EXERCISE INSTRUCTIONS:
The lines to copy are those holding the string "computer" in the entries below.
++++ TASK INPUT
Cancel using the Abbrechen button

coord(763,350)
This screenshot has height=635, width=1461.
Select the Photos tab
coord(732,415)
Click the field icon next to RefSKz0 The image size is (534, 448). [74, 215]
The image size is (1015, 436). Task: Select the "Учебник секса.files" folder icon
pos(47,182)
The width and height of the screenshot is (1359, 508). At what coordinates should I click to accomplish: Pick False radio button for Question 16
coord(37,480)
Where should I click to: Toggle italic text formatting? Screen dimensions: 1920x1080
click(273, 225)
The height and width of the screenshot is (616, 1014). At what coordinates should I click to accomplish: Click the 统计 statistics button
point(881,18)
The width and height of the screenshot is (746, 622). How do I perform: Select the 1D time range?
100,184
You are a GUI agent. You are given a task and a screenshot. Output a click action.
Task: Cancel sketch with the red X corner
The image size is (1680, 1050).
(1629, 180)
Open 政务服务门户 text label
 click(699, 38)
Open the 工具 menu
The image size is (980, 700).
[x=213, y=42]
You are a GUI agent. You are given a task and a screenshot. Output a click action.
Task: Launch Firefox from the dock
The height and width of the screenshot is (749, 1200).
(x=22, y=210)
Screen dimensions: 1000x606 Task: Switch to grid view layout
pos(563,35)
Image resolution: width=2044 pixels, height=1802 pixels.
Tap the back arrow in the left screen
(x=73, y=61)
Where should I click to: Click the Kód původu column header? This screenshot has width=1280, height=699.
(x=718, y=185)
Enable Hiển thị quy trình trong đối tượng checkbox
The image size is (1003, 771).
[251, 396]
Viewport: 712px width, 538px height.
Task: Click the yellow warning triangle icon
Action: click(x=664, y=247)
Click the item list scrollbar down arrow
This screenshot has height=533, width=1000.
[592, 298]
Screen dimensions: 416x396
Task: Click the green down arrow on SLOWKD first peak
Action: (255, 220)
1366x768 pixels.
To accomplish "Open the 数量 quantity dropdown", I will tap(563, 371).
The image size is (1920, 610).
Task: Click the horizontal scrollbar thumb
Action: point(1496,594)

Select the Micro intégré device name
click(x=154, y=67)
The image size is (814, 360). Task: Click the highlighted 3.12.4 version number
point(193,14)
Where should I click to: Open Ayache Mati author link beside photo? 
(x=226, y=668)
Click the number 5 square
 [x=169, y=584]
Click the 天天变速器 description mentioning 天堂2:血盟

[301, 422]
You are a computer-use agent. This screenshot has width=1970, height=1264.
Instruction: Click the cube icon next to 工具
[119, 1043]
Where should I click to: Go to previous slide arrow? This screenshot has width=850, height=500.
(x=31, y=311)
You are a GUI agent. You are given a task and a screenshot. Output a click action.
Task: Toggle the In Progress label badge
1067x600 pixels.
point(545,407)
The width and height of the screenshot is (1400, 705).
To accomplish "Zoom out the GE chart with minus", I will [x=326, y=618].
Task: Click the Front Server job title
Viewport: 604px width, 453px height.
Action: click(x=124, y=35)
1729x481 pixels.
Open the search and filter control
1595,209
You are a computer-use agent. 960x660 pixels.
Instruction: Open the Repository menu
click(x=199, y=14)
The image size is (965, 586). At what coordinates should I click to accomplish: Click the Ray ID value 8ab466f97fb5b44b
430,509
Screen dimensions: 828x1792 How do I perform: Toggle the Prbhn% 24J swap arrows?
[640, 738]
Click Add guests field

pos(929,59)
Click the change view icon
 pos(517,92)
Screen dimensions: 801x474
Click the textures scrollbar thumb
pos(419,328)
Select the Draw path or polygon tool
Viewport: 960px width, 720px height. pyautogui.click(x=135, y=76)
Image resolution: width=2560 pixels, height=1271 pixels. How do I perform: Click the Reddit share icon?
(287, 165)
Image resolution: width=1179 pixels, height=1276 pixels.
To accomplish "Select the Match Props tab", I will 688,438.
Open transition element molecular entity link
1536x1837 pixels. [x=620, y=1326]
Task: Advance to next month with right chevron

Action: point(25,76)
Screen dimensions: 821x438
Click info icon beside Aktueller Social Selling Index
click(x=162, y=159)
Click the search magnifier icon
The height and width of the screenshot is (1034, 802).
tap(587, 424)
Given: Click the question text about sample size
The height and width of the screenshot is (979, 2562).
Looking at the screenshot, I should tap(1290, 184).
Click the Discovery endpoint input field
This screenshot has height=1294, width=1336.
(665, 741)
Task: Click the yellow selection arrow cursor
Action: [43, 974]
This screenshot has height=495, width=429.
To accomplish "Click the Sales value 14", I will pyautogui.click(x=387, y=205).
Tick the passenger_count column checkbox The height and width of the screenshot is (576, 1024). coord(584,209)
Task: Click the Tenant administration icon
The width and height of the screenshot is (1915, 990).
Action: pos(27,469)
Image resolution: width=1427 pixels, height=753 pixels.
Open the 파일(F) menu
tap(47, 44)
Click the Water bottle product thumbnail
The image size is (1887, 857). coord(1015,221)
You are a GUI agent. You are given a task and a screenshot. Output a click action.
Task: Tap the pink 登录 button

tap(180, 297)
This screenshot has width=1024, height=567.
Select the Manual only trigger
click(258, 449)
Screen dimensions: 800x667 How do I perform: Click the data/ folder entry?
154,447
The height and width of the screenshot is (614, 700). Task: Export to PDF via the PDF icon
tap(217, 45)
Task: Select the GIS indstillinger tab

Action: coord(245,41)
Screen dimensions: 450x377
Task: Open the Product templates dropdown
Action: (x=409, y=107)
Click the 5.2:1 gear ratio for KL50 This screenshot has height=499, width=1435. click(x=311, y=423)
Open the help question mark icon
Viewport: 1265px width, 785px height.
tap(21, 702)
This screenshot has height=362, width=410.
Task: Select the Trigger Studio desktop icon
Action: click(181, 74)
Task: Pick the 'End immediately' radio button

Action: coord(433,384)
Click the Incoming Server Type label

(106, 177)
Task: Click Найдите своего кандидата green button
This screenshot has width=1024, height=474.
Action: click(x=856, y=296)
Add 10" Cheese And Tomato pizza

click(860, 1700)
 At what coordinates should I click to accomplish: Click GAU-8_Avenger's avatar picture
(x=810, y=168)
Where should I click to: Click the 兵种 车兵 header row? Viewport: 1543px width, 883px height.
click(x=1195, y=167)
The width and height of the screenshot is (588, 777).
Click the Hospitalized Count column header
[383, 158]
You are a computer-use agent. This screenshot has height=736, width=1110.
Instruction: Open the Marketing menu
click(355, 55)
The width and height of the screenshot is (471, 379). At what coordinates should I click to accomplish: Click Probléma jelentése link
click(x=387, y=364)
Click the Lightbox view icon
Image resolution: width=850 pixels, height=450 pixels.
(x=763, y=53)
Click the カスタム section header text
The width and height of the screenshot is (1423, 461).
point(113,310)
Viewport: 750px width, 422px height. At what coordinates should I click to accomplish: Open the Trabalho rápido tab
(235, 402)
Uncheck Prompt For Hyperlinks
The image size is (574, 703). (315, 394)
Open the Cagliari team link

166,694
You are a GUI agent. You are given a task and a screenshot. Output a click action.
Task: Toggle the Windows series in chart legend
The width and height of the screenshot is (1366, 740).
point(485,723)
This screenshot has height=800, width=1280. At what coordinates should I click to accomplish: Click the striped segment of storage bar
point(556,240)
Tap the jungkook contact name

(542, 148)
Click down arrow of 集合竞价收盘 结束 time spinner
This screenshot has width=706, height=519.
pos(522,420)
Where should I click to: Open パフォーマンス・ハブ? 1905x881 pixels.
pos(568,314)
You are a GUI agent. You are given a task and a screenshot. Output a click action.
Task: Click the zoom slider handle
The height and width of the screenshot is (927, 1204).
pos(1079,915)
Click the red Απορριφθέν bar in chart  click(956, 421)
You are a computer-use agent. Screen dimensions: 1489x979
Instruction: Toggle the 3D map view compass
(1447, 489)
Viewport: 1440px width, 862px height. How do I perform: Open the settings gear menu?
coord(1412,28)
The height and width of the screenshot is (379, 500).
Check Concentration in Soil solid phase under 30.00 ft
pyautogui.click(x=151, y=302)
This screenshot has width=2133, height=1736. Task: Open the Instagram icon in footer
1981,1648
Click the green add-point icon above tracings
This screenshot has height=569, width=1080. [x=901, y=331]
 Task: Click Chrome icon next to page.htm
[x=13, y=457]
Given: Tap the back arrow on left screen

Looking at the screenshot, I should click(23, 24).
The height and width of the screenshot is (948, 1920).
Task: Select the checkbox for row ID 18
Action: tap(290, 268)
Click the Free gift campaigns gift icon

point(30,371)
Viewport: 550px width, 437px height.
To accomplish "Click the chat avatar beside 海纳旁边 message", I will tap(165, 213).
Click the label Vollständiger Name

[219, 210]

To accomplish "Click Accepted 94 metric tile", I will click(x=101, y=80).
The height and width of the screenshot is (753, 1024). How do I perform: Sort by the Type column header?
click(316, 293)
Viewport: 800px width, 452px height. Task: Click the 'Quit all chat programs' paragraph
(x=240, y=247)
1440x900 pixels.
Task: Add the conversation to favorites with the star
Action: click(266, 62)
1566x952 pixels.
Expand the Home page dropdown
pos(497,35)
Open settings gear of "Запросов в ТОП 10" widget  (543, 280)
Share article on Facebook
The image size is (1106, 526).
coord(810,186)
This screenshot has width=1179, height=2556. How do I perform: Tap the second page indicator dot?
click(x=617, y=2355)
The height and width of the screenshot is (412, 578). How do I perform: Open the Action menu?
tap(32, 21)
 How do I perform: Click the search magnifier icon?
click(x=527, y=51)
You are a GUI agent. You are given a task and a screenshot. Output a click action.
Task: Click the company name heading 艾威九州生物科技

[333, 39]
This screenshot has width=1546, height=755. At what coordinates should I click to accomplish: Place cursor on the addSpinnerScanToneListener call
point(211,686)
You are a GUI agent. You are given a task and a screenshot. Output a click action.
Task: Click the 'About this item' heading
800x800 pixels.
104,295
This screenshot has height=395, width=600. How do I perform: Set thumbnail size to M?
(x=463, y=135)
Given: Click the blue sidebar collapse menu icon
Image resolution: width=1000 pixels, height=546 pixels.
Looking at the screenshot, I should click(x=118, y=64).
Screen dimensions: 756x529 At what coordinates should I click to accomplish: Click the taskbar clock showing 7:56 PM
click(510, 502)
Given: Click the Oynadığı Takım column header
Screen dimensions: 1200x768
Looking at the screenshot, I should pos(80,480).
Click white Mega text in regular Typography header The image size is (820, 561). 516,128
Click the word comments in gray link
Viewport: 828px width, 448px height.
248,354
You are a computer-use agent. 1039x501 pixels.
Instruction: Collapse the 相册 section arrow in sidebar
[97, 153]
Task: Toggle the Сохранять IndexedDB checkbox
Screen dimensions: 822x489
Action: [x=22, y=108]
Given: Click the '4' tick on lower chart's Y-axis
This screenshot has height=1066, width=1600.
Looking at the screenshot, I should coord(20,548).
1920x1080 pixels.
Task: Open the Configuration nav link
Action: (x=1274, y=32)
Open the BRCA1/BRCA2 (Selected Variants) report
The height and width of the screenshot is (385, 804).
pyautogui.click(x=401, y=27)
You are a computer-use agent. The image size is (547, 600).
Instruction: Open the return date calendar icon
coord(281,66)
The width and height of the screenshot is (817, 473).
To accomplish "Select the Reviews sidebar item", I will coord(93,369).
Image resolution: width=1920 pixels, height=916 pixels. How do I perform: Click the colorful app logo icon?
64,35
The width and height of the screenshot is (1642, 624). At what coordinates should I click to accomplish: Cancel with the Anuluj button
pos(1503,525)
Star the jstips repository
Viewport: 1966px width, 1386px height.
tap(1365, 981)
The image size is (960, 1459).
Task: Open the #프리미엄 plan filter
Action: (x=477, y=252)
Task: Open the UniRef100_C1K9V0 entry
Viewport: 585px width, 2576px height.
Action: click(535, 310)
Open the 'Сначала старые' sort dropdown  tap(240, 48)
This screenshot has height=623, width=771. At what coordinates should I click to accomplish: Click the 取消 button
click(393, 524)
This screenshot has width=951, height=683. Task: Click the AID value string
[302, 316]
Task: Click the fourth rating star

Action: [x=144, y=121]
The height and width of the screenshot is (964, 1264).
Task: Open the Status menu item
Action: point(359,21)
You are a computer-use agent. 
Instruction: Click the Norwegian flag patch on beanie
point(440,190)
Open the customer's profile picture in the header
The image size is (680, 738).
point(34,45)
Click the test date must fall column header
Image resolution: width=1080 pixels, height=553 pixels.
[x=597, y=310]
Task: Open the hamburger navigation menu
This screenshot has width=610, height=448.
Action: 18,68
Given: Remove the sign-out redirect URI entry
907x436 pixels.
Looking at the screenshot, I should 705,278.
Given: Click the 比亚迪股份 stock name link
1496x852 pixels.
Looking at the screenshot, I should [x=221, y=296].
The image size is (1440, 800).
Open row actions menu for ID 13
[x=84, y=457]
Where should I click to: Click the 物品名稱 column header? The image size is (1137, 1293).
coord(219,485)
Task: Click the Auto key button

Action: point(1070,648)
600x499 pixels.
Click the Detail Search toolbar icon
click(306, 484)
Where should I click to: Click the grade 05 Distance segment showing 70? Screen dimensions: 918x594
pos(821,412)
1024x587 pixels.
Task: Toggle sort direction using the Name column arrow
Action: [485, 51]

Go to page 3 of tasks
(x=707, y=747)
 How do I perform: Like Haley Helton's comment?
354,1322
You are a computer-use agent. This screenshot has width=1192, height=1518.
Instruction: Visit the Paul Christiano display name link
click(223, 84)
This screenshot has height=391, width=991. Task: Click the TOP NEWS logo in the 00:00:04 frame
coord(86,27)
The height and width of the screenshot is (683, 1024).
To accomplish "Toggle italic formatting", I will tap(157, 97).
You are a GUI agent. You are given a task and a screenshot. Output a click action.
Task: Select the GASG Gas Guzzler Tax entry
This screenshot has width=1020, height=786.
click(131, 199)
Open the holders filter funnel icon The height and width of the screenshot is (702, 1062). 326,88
++++++++
ANSWER TO THE PROBLEM:
You are a computer-use agent. This screenshot has width=1970, height=1264.
You are a computer-use agent. 960x660 pixels.
You are a computer-use agent. This screenshot has height=736, width=1110.
You are a computer-use agent. Screen dimensions: 1489x979
You are a computer-use agent. 1039x501 pixels.
You are a computer-use agent. The image size is (547, 600).
You are a computer-use agent. 
You are a computer-use agent. This screenshot has width=1192, height=1518.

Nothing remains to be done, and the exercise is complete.